Tiré de la collection Lowy : vestiges de la communauté juive espagnole

Par Michael Kent

En tant que bibliothécaire, on m’interroge souvent sur la valeur du livre imprimé à l’ère numérique. Après tout, plusieurs livres des collections dont je m’occupe peuvent être consultés sur Internet en format numérique. Il est vrai que même les plus anciens ouvrages des collections de Bibliothèque et Archives Canada sont maintenant accessibles en ligne sous divers formats; cependant, je suis convaincu que le pouvoir évocateur de l’objet matériel, et de toutes les histoires qui se cachent derrière, dépasse largement le simple contenu de ses pages.
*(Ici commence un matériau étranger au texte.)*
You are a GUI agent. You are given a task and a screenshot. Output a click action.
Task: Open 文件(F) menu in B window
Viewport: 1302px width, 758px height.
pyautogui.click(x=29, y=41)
Le fragment du Pentateuque de 1491, le livre des écritures canoniques juives, publié en Espagne, est l’un des ouvrages qui inspirent fortement un tel sentiment.

Cette Bible, imprimée par Eliezer ibn Alantansi à Hijar en Espagne, est le dernier livre hébraïque daté à avoir été imprimé en Espagne avant l’expulsion des Juifs de ce pays en 1492. L’âge, la qualité d’impression et le degré d’érudition nécessaire pour produire un tel livre en font déjà une œuvre majeure des débuts de l’imprimerie, mais c’est l’histoire qu’il nous raconte à propos de l’expulsion des Juifs d’Espagne qui lui confère un tel pouvoir évocateur.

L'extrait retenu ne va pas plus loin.